The delivery of rural health care presents many challenges, but as Mary Wakefield, administrator of the Health Resources and Services Administration, said recently, "Necessity is the mother of innovation." Wakefield was the keynote speaker at a June "Solutions Forum" called "Advancing Health in Rural America: Maximizing Nursing's Impact." The forum was convened by AARP, in collaboration with the National Rural Health Association and the Robert Wood Johnson Foundation.
The aging of the rural nursing workforce and the trend of fewer students entering the profession pose challenges in many rural communities, according to Wakefield. The myth is that rural Americans live an idyllic life, she said, but the reality is vastly different: rural Americans are less likely to work for employers who offer health insurance, and about a third receive food stamps. Many rural areas also have higher rates of obesity, chronic disease, and dental disease, and it's not unusual for more traumatic injuries to be seen in rural areas than in urban ones.

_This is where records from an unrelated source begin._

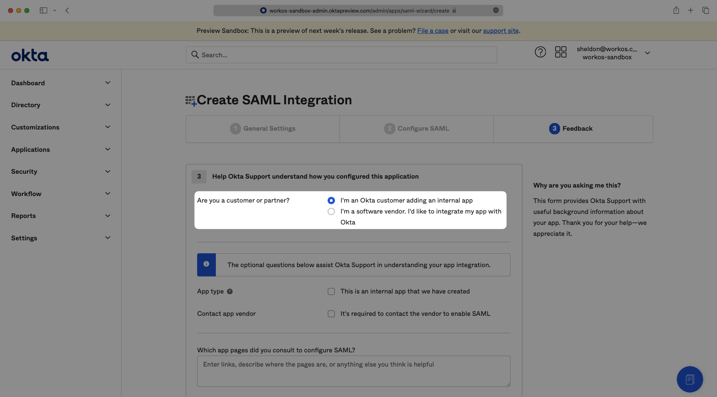The width and height of the screenshot is (717, 397).
Task: Click in the Okta search field
Action: (341, 55)
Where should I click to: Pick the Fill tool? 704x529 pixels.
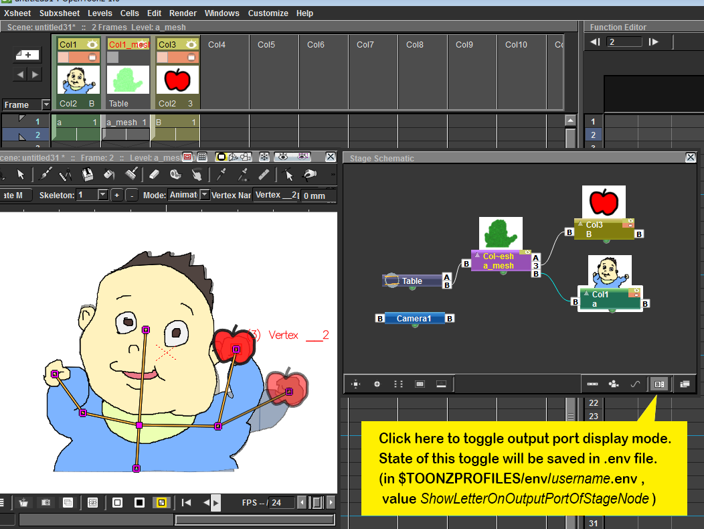click(109, 177)
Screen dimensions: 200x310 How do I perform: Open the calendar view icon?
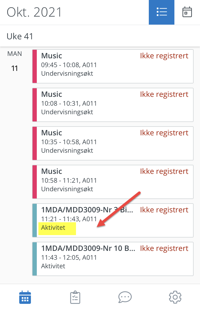(x=187, y=12)
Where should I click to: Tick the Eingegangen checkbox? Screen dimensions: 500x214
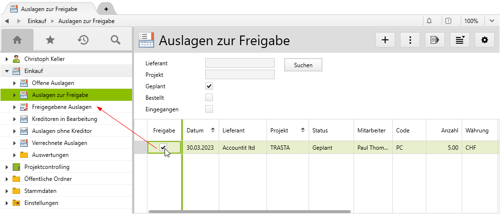209,109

Several recurring themes, such as primary care, illness prevention, and health promotion, are laced throughout major parts of the Patient Protection and Affordable Health Care Act, noted Wakefield, not to mention the role nurses will play in the future of rural health. She highlighted the recent funding of home visiting programs, school-based health programs, and community health centers, almost a third of which are located in rural communities. She also noted that the federal administration is aligned with the October 2010 report from the Institute of Medicine (IOM), The Future of Nursing: Leading Change, Advancing Health, which calls for collaborative efforts toward improving research on health care workforce requirements and developing less fragmented and more team-oriented interdisciplinary care.
In addition to the keynote address by Wakefield, two expert panels, composed mostly of nurses, discussed national and state perspectives on using nurses more effectively to improve health in rural areas. Most of these perspectives were either based on or dovetailed with the IOM report.
The first panel addressed federal initiatives to improve rural health and health care. Innovation in the Veterans Health Administration (VHA) has been prompted by challenges in rural settings, where 38% of all U.S. veterans live, according to Catherine Rick, chief nursing services officer of the VHA. Rick described the "pivotal role" of the RN care manager in the VHA's recently developed approach, "the patient-aligned care team," in which four primary care team members coordinate care for each veteran, who is the fifth team member. Rick also mentioned the VHA's efforts to obtain "authority for federal supremacy," which would override states' medical staffing bylaws to allow advanced practice nurses (APNs) to practice independently within the VHA system.
In contrast, such independent practice is already accorded the Indian Health Service (IHS), according to Sandra L. Haldane, who said that under the IHS federal scope of practice, APNs are licensed independent practitioners. "The only time they have to refer back to their state's scope of practice is for the prescription of controlled substances," she added. Haldane is the nurse collaborative director of the Improving Patient Care Program at the IHS.
The second expert panel discussed regional programs, such as the Arkansas Aging Initiative, which includes more than 700 partnerships to improve geriatric care across the state. Panel members also discussed the need for a better-educated nursing workforce in rural areas, noting that in states like Colorado and Texas there's a growing emphasis on residency programs for nursing graduates and on implementing collaborative care models.